The state health department has written to several private hospitals in Kolkata, asking them to provide a list of patients whom these healthcare institutes have treated free of cost.
According to the letter sent a few days ago, those hospitals which have received land or other facilities from the government should provide free treatment to 10 per cent of indoor and 20 per cent of OPD patients.
At least one private hospital has replied to the health department saying it did not receive land or any other facility from the government and so the clause was not applicable to them.

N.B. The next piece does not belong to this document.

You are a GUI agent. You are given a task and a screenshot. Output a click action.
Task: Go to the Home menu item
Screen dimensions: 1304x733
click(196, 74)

“In accordance with the Rule 20(b) of the West Bengal Clinical Establishments (Registration, Regulation and Transparency) Rules 2017: The clinical establishments which have received land or other facilities from the government during initiation and in the course of the continuance of their projects shall be responsible to provide free treatment to 20% of the Outdoor Patient Department (OPD) patients and 10% of the Indoor Patient Department (IPD) patients calculated by the numbers of patients and the amount involved whichever is higher, who belong to the economically weaker sections, the detailed modalities in this regard may determined by the Commission (regulatory commission for private healthcare facilities) in due course of time,” the letter sent to more than 15 private hospitals in the city, says.
The letter mentions that the private hospitals were intimated about this on December 14, 2020, also.
“You are once again instructed to submit a list of patients treated in your clinical establishment as “completely free” treatment (20% of OPD and 10% of IPD patients), along with the supporting details,” the letter stated. It mentions in the end that the matter should be treated as “most urgent” by the hospitals.
A senior official of the state health department said several private hospitals in Kolkata have taken land on lease at subsidised rates.
“There is the clause in the rule and also mentioned in the licence of the hospitals which had taken land from the government to provide treatment free of cost to a section of patients. We want to know whether these hospitals are actually following the clause,” said a senior official of the state health department.
Health department sources said this was a way of putting pressure on the private hospitals to either treat the required percentage of patients free of cost or stop continuing to take facilities from the government.
However, Peerless Hospital said it did not take land from the government and so the clause was not applicable to the hospital.
“We have replied to the health department that the land on which our hospital has been built was not taken from the state government. So, the clause to treat a percentage of patients for free is not applicable to us,” said Sudipta Mitra, chief executive of Peerless Hospital. “However, we treat some patients for free,” he said.
The state government has a stake in AMRI Hospitals’ Dhakuria unit.
“The state government’s share in the hospital, initially 26 per cent, has come down to 1.9 per cent. There are some clauses in the agreement which we follow. This includes treating some patients from the economically weaker section on discounted rates,” said Rupak Barua, group CEO, AMRI.
An official of another private hospital said when these clauses were made there were not so many beneficiary schemes launched by the state government.
“Now, we have Swasthya Sathi and West Bengal health scheme for which we have to treat patients at highly subsidised rates,” said the official. “So, treating 10 per cent of the IPD and 20 per cent of OPD patients for free would not be viable.”